Ama pulsuz ve yüzgeçsiz canlıların hiçbirini yemeyeceksiniz. Bunlar sizin için kirli sayılır.
11 Any clean bird you eat;
“Temiz sayılan bütün kuşları yiyebilirsiniz.
12 and these [are] they of which you do not eat: the eagle, and the bearded vulture, and the osprey,
Etini yemeyeceğiniz kuşlar şunlardır: Kartal, kuzu kartalı, kara akbaba,
13 and the kite, and the falcon, and the vulture after its kind,
çaylak, doğan türleri,
14 and every raven after its kind;
bütün karga türleri,
15 and the ostrich, and the nightjar [[or male ostrich]], and the seagull, and the hawk after its kind;
baykuş, puhu, martı, atmaca türleri,
16 the little owl, and the great owl, and the waterhen,
kukumav, büyük baykuş, peçeli baykuş,
17 and the pelican, and the Egyptian vulture, and the cormorant,
ishakkuşu, akbaba, karabatak,
18 and the stork, and the heron after its kind, and the hoopoe, and the bat.
leylek, balıkçıl türleri, ibibik, yarasa.
19 And every teeming thing which is flying—it [is] unclean to you; they are not eaten;
Bütün kanatlı böcekler sizin için kirli sayılır. Hiçbirini yemeyeceksiniz.
20 any clean bird you eat.
Ama temiz sayılan kanatlı yaratıkların tümünü yiyebilirsiniz.
21 You do not eat of any carcass; you give it to the sojourner who [is] within your gates, and he has eaten it; or sell [it] to a stranger; for you [are] a holy people to your God YHWH. You do not boil a kid in its mother’s milk.
“Kendiliğinden ölen hiçbir hayvanın etini yemeyeceksiniz. Ölü hayvanı yemesi için kentlerinizde yaşayan bir yabancıya verebilir ya da öteki yabancılara satabilirsiniz. Siz Tanrınız RAB için kutsal bir halksınız. “Oğlağı anasının sütünde haşlamayın.”

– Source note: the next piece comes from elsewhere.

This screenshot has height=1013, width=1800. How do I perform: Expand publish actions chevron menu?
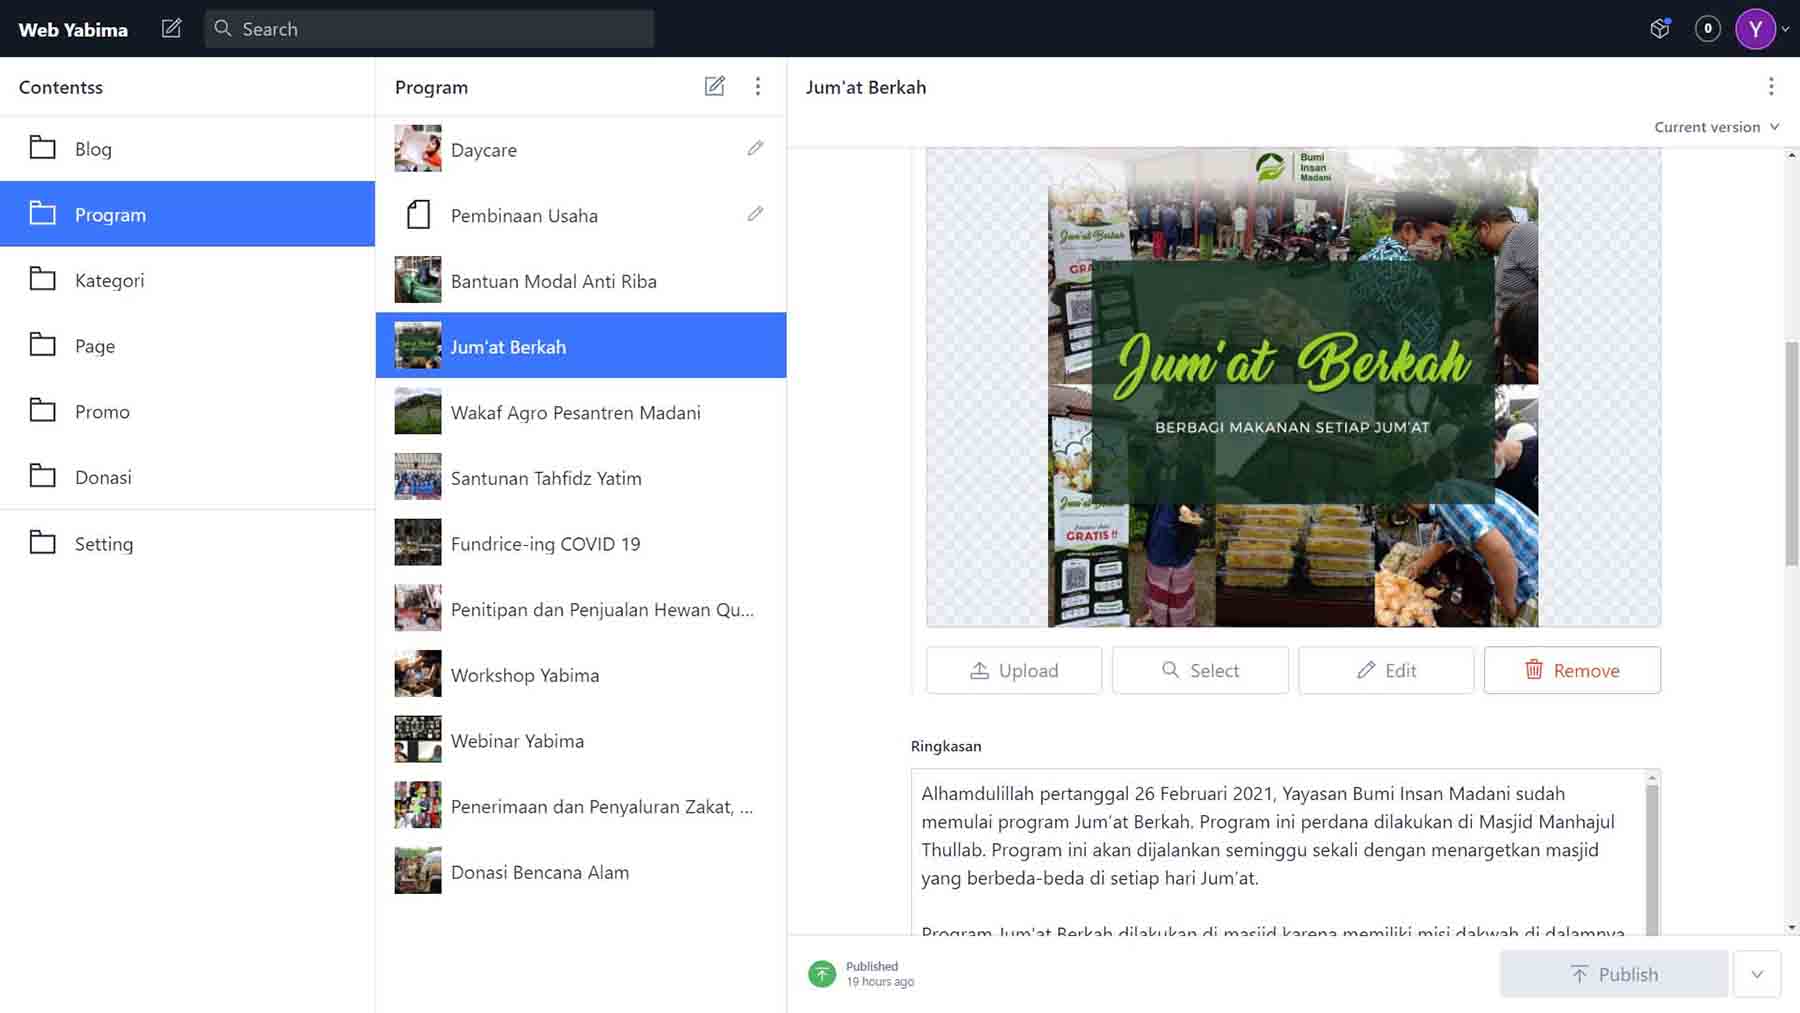[x=1757, y=974]
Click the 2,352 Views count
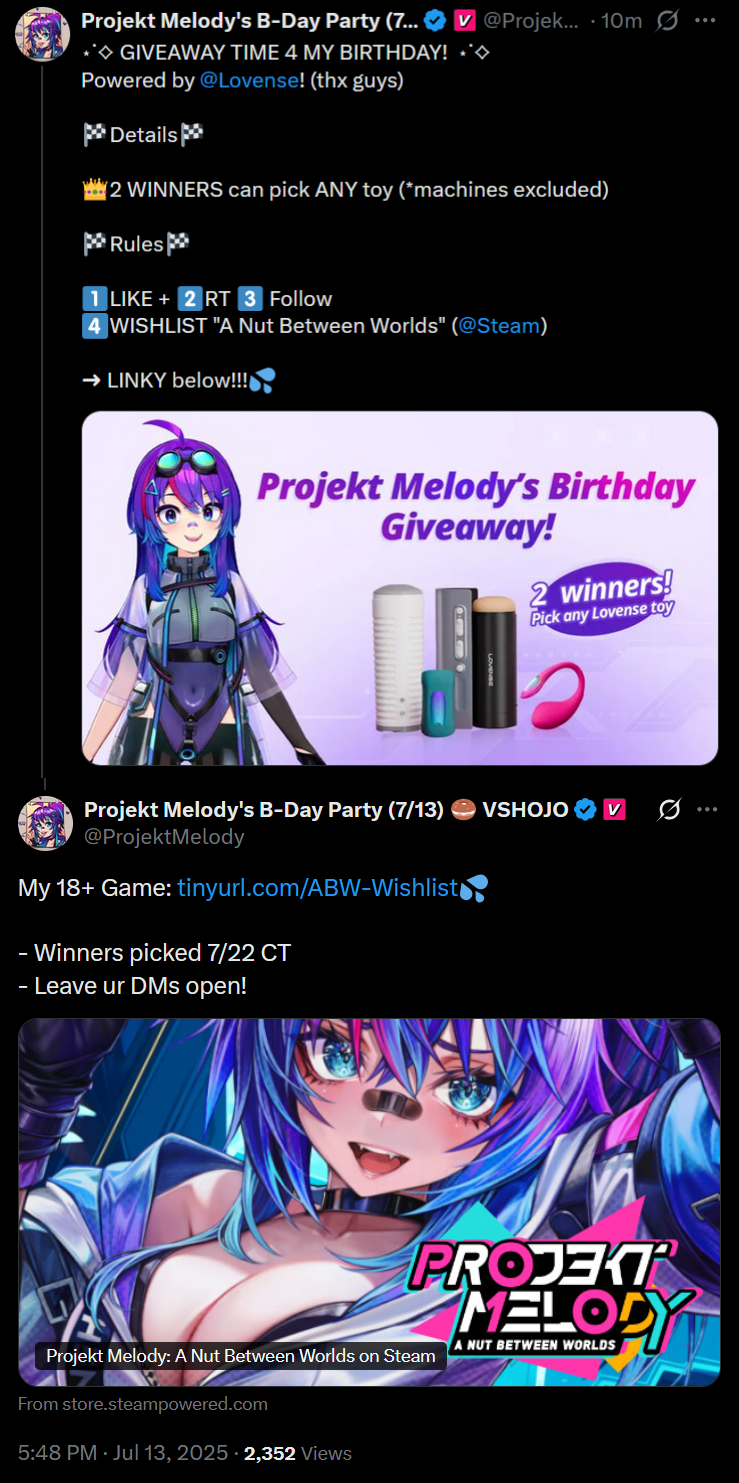The image size is (739, 1483). pos(298,1452)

22 You certainly tithe all the increase of your seed which the field is bringing forth year by year;
“Her yıl tarlalarınızda yetişen ürünlerin ondalığını bir yana ayıracaksınız.
23 and you have eaten before your God YHWH, in the place where He chooses to cause His Name to dwell, the tithe of your grain, of your new wine, and of your oil, and the firstlings of your herd, and of your flock, so that you learn to fear your God YHWH [for] all the days.

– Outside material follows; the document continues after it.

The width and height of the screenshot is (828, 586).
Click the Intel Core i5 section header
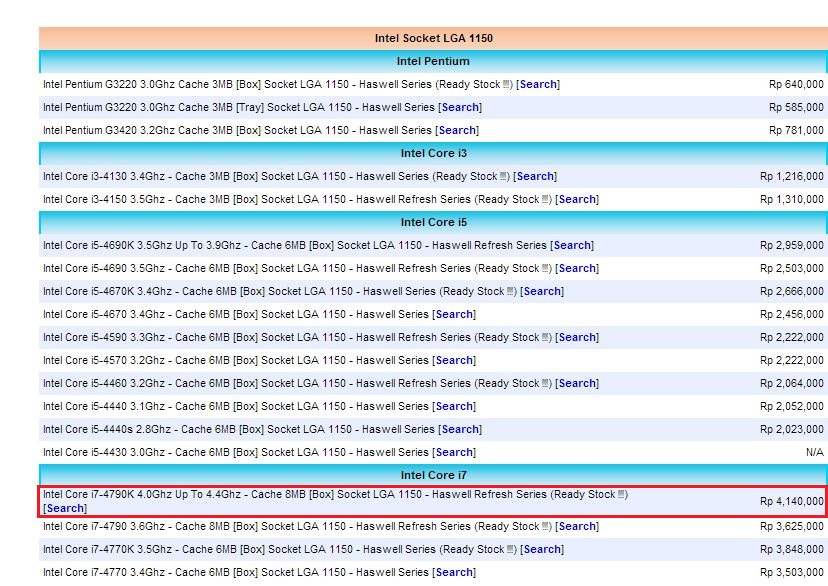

Tahılınızın, yeni şarabınızın, zeytinyağınızın ondalığını, sığırlarınızın ve davarlarınızın ilk doğanlarını, Tanrınız RAB'bin adını yerleştirmek için seçeceği yerde O'nun önünde yiyeceksiniz. Bunu yapın ki, her zaman O'ndan korkmayı öğrenesiniz.
24 And when the way is too much for you, that you are not able to carry it—when the place is too far off from you which your God YHWH chooses to put His Name there, when your God YHWH blesses you—
Tanrınız RAB'bin adını yerleştirmek için seçeceği yer uzaksa, yol Tanrınız RAB'bin size verimli kıldığı ürünlerin ondalığını oraya taşıyamayacak kadar uzunsa,
25 then you have given [it] in money, and have bound up the money in your hand, and gone to the place on which your God YHWH fixes;
ondalığınızı gümüşe çevirin. Gümüşü alıp Tanrınız RAB'bin seçeceği yere gidin.
26 and you have given the money for anything which your soul desires, for oxen, and for sheep, and for wine, and for strong drink, and for anything which your soul asks for, and you have eaten before your God YHWH there, and you have rejoiced, you and your house.
Gümüşü dilediğiniz şekilde kullanın: Sığır, davar, şarap, içki ya da canınızın istediği başka bir şey alın. Siz ve aileniz orada, Tanrınız RAB'bin önünde yiyecek ve sevineceksiniz.
27 As for the Levite who [is] within your gates, you do not forsake him, for he has no portion and inheritance with you.
“Kentlerinizde yaşayan Levililer'i yüzüstü bırakmayın. Onların sizin gibi payları ve mülkleri yoktur.
28 At the end of three years you bring out all the tithe of your increase in that year, and have placed [it] within your gates;
Her üç yılın sonunda, o yılın ürününün bütün ondalığını getirip kentlerinizde toplayın.
29 and the Levite has come in—for he has no part and inheritance with you—and the sojourner, and the fatherless, and the widow, who [are] within your gates, and they have eaten, and been satisfied, so that your God YHWH blesses you in all the work of your hand which you do.”
Öyle ki, sizin gibi payları ve mülkleri olmayan Levililer, kentlerinizde yaşayan yabancılar, öksüzler, dul kadınlar gelsinler, yiyip doysunlar. Bunu yaparsanız, Tanrınız RAB el attığınız her işte sizi kutsayacaktır.”